* _Exercise requirements_:
1 > Can you turn the paragraph in the cluster passage that opens "Well, that is the official marketing story" into a short bulleted list that keeps its main facts?
2 > According to the cluster passage, about how many processors can Teradata scale to?

* _Text block_:
------------------------------------------------
Well, that is the official marketing story; and there is a grain of truth to it. But, the details of the Teradata, Tandem, and Digital clusters do not deliver on most of these promises. Digital and Tandem clusters do not currently scale much beyond a hundred processors (Teradata scales to about 500.) The programming and management tools of the Digital and Tandem clusters not offer much transparency; each component is managed individually. Few of the tools use more than one-processor-at-a time in running an application; this dramatically limits the ability to scaleup or speedup applications by adding hardware. The cluster price is not especially economic when compared to PC-based servers -- it only compares well to UNIX and mainframe prices. Lastly there are single points of failure in the software and operations aspects of these cluster systems: e.g., software upgrades are not hot-pluggable.
------------------------------------------------
* _Data block_:
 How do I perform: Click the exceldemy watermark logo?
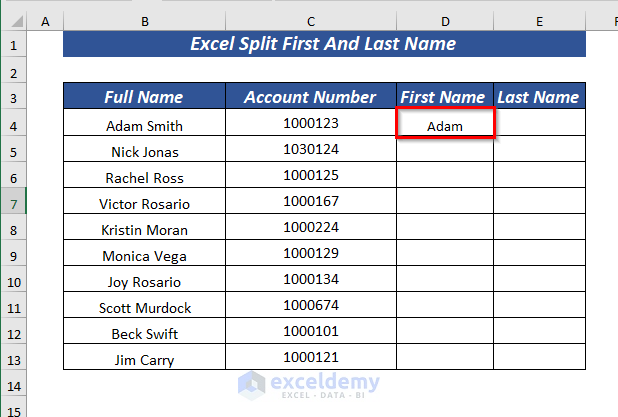(310, 384)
------------------------------------------------
* _Answers given_:
1 >
- The marketing story holds a grain of truth, but Teradata, Tandem, and Digital clusters fail to deliver on most of its promises.
- Digital and Tandem clusters do not scale much beyond a hundred processors. Teradata scales to about 500.
- Their programming and management tools offer little transparency, and each component is managed individually.
- Few tools use more than one processor at a time to run an application. This sharply limits scaleup or speedup from added hardware.
- Cluster prices compare well only to UNIX and mainframe prices, not to PC-based servers.
- The software and operations have single points of failure. For example, software upgrades are not hot-pluggable.

2 > About 500.